PROBLEM TO WORK ON
Type out all the records once more, exactly.

EXTRACTED RECORDS
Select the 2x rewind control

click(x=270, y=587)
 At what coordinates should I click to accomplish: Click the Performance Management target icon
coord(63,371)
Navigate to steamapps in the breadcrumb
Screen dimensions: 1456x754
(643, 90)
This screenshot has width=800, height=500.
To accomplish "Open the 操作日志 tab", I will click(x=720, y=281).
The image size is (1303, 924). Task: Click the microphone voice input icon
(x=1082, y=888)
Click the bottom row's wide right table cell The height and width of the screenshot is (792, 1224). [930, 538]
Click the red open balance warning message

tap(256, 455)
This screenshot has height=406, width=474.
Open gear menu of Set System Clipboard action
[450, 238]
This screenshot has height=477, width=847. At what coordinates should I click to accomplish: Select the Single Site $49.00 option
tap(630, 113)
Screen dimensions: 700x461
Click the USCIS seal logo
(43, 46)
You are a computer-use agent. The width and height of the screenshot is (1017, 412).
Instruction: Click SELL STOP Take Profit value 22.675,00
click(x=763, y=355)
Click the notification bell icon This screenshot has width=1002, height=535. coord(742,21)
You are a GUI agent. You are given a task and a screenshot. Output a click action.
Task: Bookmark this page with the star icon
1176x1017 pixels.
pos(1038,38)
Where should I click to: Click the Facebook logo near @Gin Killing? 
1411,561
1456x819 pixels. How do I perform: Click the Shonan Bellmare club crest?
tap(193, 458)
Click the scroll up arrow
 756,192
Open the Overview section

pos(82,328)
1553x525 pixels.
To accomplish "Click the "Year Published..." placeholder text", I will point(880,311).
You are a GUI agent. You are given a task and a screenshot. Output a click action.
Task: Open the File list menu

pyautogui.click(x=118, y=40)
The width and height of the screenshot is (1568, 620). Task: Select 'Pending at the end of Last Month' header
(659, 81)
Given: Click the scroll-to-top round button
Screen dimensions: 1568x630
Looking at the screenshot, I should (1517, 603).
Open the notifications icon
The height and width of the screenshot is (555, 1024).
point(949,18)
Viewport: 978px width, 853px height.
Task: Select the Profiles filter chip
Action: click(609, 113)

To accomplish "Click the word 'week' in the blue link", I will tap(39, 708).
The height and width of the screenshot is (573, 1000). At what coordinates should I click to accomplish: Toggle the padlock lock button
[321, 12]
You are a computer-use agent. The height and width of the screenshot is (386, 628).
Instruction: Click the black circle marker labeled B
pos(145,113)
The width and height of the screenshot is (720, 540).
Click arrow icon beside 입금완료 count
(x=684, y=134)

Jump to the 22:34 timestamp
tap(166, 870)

ANSWER TO THIS TASK
Select the 2x rewind control

click(x=270, y=587)
 At what coordinates should I click to accomplish: Click the Performance Management target icon
coord(63,371)
Navigate to steamapps in the breadcrumb
Screen dimensions: 1456x754
(643, 90)
This screenshot has width=800, height=500.
To accomplish "Open the 操作日志 tab", I will click(x=720, y=281).
The image size is (1303, 924). Task: Click the microphone voice input icon
(x=1082, y=888)
Click the bottom row's wide right table cell The height and width of the screenshot is (792, 1224). [930, 538]
Click the red open balance warning message

tap(256, 455)
This screenshot has height=406, width=474.
Open gear menu of Set System Clipboard action
[450, 238]
This screenshot has height=477, width=847. At what coordinates should I click to accomplish: Select the Single Site $49.00 option
tap(630, 113)
Screen dimensions: 700x461
Click the USCIS seal logo
(43, 46)
You are a computer-use agent. The width and height of the screenshot is (1017, 412).
Instruction: Click SELL STOP Take Profit value 22.675,00
click(x=763, y=355)
Click the notification bell icon This screenshot has width=1002, height=535. coord(742,21)
You are a GUI agent. You are given a task and a screenshot. Output a click action.
Task: Bookmark this page with the star icon
1176x1017 pixels.
pos(1038,38)
Where should I click to: Click the Facebook logo near @Gin Killing? 
1411,561
1456x819 pixels. How do I perform: Click the Shonan Bellmare club crest?
tap(193, 458)
Click the scroll up arrow
 756,192
Open the Overview section

pos(82,328)
1553x525 pixels.
To accomplish "Click the "Year Published..." placeholder text", I will point(880,311).
You are a GUI agent. You are given a task and a screenshot. Output a click action.
Task: Open the File list menu

pyautogui.click(x=118, y=40)
The width and height of the screenshot is (1568, 620). Task: Select 'Pending at the end of Last Month' header
(659, 81)
Given: Click the scroll-to-top round button
Screen dimensions: 1568x630
Looking at the screenshot, I should (1517, 603).
Open the notifications icon
The height and width of the screenshot is (555, 1024).
point(949,18)
Viewport: 978px width, 853px height.
Task: Select the Profiles filter chip
Action: click(609, 113)

To accomplish "Click the word 'week' in the blue link", I will tap(39, 708).
The height and width of the screenshot is (573, 1000). At what coordinates should I click to accomplish: Toggle the padlock lock button
[321, 12]
You are a computer-use agent. The height and width of the screenshot is (386, 628).
Instruction: Click the black circle marker labeled B
pos(145,113)
The width and height of the screenshot is (720, 540).
Click arrow icon beside 입금완료 count
(x=684, y=134)

Jump to the 22:34 timestamp
tap(166, 870)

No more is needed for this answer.